Bis vor einigen Wochen war es noch die Digitalisierung, die von vielen für eine grundlegend veränderte Zeitwahrnehmung, eine radikale Fokussierung auf die Gegenwart und einen neuen Begriff von Gegenwart verantwortlich gemacht wurde. Dabei war nicht immer klar, ob durch die digitalen Medien nun eine „breite Gegenwart“ (Gumbrecht) entstanden ist, die von nicht vergehenden Vergangenheiten überschwemmt wird, oder ob der „present shock“ (Rushkoff) im Gegenteil eine Kultur des Präsentismus hervorgebracht hat, in der Vergangenes instantan vergessen wird. Und auch die Frage, ob alles immer schneller wird, wenn alles jetzt passiert, oder vielmehr Stagnation und Stillstand zu verzeichnen sind, blieb zwischen den divers zirkulierenden gegenwartsdiagnostischen Statusmeldungen offen. Einig war man sich nur darin, dass sich die Wahrnehmung und das Verständnis von Gegenwart krisenhaft verändert haben und dass diese Veränderungen mit dem Schlagwort der Digitalisierung erfasst und begründet werden können.

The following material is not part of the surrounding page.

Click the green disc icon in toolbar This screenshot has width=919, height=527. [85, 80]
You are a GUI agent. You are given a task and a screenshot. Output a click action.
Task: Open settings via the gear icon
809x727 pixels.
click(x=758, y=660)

Das neue Coronavirus sorgt nun für eine merkwürdige Überlagerung und Verschiebung dieser Thesen, Debatten und Szenarien, für eine verschobene Wiederholung, die die einschlägigen Stichworte aus dem Digitalisierungsdiskurs – weltweite Netzwerke der Übertragung, der Zustand des always-on, permanente Aktualisierung – wie auch die entsprechende Krisenrhetorik auf einer anderen Ebene reproduziert und reanimiert. „In der Krise, die uns alle derzeit so fordert, erleben wir einen Moment enorm verdichteter und beschleunigter Gegenwart“, stellt, wie viele andere, Ende März 2020 der nordrheinwestfälische Ministerpräsident Armin Laschet fest und folgert: „Das Jetzt fordert unsere ganze Aufmerksamkeit.“ Hier werden nun nicht die digitalen Medien, die alles auf die Gegenwart ausrichten, als Verursacher einer Krise identifiziert, der „Moment enorm verdichteter und beschleunigter Gegenwart“ wird vielmehr auf ein Virus zurückgeführt. Auf ein infektiöses, halblebendiges Etwas, das, wie zwischenzeitig spekuliert wurde, auf „nassen Märkten“, zwischen weggespültem Blut und Dreck, von Tieren auf den Menschen übergesprungen sein soll, mittlerweile aber weltweit zirkuliert und mehr oder weniger zeitgleich die ganze Menschheit betrifft.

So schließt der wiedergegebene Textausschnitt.